I have a few problems. This paper is supposed to be the end of all undergraduate papers. This is the final essay assignment I must complete before graduation, the paper that’s supposed to define all my other papers. So, why can’t I come up with a significant paper topic? My professor asked each student in my class to describe their paper topics and texts while I stared at Garcia’s book cover hoping it would speak to me. With enthusiasm that made me sick to my stomach, my classmates explained how they were going to compare the dichotomy of roles of women with the feminine mind or the postmodernism of Derrida found in literature or another similarly pretentious idea. When she reached me, I offered her a strange fumbling of words, “I think I’m going to do my paper on the text Memories of My Melancholy Whores. I want to discuss how abstinence and silence reinvigorate the flaccid soul of the main character.” What? I couldn’t gauge my professor’s reaction but since I was at the end of the table, she simply nodded politely then moved on with the next segment of class.
I reminded myself that I am finishing my undergraduate studies and if I were to write another paper on Marquez’s use of magical realism in his novels, well, who the hell cares?
Still, Memories of My Melancholy Whores is a mysterious novel in which the main character, a nintey-year old man, falls in love with a 14-year old sleeping virgin; a prostitute. They never speak to each other and they never sleep together yet it brings up all kinds of questions related to true love, prositution, pedophelia, text, sexuality, youth and old age. All the ideas swirling in my head are too intangible for me to narrow into a solid thesis. This Thursday, I’m expected to bring in a tentative bibliography of my sources which I’ve collected but without any real direction. I can’t find much on Memories other than book reviews but it would help if I had more than “flaccid” to go on. Flaccid, Christ, which asshole did I pull that out of?

→ Records provided:

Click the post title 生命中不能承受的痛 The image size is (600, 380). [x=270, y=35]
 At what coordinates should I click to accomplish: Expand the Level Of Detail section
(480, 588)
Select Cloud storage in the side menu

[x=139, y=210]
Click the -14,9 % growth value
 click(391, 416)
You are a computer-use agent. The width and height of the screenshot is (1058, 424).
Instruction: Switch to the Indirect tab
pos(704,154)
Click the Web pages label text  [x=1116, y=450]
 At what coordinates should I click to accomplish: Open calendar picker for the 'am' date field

→ Prompt A: From the post about the final undergraduate paper, reproduce the text between "I reminded myself" and "the hell cares?", inclusive.
→ Prompt B: According to the post about the final undergraduate paper, what is the writer expected to bring in this Thursday?

→ Task result A:
I reminded myself that I am finishing my undergraduate studies and if I were to write another paper on Marquez’s use of magical realism in his novels, well, who the hell cares?

→ Task result B: A tentative bibliography of the writer's sources.